The campaign against vaccines is gaining wider support online and is one of the primary reasons why people refuse to vaccinate and why vaccine-preventable diseases are on the rise.
A study done in 2011 claims that there are parents who do not follow the immunization schedule or do not allow their children to be immunized. The study found that the parents were worried about the safety of the ‘ingredients’ of the vaccines. Some parents were against giving several vaccines on the same day. Others did not believe that the vaccines are effective or that the diseases they are supposed to prevent are that serious.
There are also a large number of adults who are currently unvaccinated. According to a survey conducted by Centers for Disease Control and Prevention in 2014, only 43% of people aged 19 and above received the annual flu vaccine. Only one out of five adults had received the tetanus-diphtheria-pertussis (Tdap) vaccine, and again, one out of five of those who are supposed to receive the pneumococcal vaccine received it. Also, of the older population (60 years old and above) only 28% received the shingles vaccine.
These scenarios paint a clear picture of the future. The number of the highly contagious infections these immunizations are supposed to prevent will be rising in the years to come, and those who are too weak to fight infections, as well as the unvaccinated, will be at risk.
So what’s a CNA supposed to do when they encounter such situations where people hesitate or refuse vaccinations while assisting the nurse during an immunization program? Is it time to hit the panic button?
When coming across people who are openly against being immunized, the first thing to remember is to remain calm and show respect. Nursing assistants have to remember that everyone has the right to have their own opinion. Next, they have to educate themselves about immunizations and seek reliable information from trusted sources such as government agencies and health institutions. They can learn the basics, such as which vaccine is given at a certain age. When confronted with why there is a need to vaccinate, nursing assistants can explain that if vaccination rates decrease, then the number of those who get the diseases will increase in return.
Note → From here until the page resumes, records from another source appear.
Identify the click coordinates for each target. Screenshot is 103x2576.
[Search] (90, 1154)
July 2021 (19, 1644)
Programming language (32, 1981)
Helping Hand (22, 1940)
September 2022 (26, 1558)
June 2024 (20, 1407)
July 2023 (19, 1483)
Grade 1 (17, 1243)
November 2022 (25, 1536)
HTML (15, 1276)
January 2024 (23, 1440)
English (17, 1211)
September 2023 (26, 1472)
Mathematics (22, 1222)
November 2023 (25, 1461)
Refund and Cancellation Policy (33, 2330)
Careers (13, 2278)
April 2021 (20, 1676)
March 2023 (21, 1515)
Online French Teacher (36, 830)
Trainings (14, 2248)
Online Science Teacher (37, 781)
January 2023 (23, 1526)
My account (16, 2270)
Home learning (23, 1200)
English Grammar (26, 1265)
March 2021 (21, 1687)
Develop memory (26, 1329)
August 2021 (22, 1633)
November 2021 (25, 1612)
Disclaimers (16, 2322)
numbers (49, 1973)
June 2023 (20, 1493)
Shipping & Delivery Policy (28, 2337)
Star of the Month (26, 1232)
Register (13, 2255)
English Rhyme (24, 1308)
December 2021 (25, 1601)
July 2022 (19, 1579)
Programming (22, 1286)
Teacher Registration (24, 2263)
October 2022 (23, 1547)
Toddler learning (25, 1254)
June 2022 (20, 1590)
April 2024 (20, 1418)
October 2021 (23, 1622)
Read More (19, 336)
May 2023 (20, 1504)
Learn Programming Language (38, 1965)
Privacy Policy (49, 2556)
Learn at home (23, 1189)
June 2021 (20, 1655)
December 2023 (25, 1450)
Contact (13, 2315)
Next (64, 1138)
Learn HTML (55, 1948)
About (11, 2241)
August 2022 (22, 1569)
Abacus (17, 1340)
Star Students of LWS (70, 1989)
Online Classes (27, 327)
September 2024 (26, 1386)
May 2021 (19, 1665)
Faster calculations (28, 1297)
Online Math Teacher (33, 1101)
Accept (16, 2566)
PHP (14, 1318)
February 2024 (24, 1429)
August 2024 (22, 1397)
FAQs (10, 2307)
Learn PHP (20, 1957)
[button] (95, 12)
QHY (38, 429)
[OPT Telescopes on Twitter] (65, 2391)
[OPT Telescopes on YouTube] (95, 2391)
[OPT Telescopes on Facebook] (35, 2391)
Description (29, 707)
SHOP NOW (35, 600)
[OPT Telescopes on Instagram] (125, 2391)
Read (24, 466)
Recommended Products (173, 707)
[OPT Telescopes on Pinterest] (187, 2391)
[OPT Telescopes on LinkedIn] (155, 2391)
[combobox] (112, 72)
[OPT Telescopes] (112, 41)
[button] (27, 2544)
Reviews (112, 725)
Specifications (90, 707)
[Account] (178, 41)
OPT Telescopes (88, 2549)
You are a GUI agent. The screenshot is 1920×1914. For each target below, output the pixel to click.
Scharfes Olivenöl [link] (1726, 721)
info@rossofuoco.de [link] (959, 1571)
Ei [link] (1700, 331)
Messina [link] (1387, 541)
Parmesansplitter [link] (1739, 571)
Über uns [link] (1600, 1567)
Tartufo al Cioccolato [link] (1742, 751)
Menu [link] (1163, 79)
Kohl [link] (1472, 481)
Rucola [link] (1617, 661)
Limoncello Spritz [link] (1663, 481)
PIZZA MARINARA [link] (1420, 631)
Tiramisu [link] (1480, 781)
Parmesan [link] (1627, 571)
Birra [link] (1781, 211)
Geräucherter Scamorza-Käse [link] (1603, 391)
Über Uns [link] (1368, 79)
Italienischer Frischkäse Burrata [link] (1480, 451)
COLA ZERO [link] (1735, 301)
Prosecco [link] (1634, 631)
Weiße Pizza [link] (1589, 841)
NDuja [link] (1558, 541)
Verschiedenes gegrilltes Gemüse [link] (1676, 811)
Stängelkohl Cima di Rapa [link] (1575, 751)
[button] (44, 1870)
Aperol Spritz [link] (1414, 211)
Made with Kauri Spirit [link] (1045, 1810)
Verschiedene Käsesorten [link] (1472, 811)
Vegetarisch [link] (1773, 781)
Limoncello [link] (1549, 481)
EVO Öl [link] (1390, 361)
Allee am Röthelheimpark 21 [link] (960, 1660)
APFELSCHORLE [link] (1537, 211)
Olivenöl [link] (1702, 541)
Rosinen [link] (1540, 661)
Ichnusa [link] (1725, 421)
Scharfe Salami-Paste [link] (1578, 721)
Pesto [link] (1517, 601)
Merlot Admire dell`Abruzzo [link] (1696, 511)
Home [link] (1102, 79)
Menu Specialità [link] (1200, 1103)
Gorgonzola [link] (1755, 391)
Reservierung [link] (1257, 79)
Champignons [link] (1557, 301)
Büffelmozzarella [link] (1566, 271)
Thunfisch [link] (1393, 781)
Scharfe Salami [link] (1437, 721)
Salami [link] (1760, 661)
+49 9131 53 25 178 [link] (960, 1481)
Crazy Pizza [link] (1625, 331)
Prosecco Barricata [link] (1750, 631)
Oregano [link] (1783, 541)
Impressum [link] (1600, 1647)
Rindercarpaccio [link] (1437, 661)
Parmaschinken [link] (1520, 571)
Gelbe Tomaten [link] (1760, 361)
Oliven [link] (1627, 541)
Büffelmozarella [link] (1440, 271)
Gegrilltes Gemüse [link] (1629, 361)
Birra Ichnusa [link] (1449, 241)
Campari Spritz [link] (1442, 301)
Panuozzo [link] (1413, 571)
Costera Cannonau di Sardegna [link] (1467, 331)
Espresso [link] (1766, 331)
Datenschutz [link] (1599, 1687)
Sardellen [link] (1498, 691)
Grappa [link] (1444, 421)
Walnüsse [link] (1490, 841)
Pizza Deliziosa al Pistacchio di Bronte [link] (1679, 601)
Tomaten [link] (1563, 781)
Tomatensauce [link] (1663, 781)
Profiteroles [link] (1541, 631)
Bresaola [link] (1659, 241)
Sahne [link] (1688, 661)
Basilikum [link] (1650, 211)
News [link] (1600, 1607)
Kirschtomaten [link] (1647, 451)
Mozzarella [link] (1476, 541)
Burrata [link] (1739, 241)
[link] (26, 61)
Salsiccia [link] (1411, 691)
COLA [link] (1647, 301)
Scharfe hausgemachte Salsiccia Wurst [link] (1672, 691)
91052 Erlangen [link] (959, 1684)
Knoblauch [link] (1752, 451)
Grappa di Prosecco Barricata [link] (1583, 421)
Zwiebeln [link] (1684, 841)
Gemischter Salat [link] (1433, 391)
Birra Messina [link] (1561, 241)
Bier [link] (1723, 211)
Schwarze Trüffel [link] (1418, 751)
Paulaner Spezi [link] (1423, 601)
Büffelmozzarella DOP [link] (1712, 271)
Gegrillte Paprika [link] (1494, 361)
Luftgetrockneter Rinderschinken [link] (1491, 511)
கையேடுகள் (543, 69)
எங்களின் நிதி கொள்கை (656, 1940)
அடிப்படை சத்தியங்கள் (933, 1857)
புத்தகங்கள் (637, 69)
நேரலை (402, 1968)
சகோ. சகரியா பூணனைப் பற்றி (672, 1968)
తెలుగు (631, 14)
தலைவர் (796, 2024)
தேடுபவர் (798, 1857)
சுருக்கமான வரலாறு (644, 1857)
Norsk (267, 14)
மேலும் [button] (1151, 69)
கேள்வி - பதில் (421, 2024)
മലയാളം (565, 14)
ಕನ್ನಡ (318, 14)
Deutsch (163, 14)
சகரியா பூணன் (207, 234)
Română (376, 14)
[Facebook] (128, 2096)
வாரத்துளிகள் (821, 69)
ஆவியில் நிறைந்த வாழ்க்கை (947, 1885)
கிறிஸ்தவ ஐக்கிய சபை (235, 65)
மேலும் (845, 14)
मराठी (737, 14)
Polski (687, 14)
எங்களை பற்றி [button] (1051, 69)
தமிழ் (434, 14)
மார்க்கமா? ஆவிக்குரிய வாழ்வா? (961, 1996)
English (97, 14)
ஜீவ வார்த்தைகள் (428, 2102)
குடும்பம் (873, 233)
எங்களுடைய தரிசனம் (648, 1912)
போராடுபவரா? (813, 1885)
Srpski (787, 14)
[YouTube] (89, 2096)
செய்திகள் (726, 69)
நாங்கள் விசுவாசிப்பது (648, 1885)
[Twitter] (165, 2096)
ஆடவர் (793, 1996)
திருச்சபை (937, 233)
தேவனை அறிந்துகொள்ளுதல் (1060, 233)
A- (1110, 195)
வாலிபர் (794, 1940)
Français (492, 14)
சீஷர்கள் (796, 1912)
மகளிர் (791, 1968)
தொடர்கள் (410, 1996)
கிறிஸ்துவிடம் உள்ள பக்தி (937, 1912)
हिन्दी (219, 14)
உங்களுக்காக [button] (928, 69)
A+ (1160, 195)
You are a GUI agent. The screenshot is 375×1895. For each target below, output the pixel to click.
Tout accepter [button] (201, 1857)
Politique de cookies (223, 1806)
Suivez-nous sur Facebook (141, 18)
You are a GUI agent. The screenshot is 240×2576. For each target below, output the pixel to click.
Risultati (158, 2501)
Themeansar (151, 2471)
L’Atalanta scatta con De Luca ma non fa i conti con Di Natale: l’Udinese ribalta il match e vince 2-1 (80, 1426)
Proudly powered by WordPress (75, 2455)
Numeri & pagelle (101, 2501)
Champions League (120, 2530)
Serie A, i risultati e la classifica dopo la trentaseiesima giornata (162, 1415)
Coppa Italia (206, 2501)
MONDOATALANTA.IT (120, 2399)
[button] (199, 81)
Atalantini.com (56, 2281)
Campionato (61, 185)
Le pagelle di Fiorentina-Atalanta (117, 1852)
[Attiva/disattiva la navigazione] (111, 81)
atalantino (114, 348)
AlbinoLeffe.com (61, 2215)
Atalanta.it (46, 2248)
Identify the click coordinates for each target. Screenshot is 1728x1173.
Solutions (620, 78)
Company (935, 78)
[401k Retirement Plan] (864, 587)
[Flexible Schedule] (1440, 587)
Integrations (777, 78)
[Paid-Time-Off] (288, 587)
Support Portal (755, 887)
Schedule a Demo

The CNA can also inform parents and other people that the safety and effectiveness of vaccines are well-backed by many scientific studies and that the risk of side effects are really small. Vaccines protect individuals against certain highly contagious diseases that may have grave consequences if they get infected with them. Being protected also helps safeguard people who are too weak to fight infections, such as the newborn, the elderly, and the sick.
If in case that there is a need for more detailed information regarding immunization programs, CNAs can always ask the help of the nurse or the physician who can provide further health education regarding the vaccines and the diseases they intend to prevent.
Lastly, nursing assistants should not only promote immunization, they should also ‘walk their talk' meaning that they should always be up to date on getting their own immunizations. CNAs should keep in mind that as healthcare workers, they are constantly exposed to different micro-organisms that cause infections, and, therefore, being updated in all recommended immunizations is one way of protecting themselves, their loved ones, and those they care for, in an indirect way.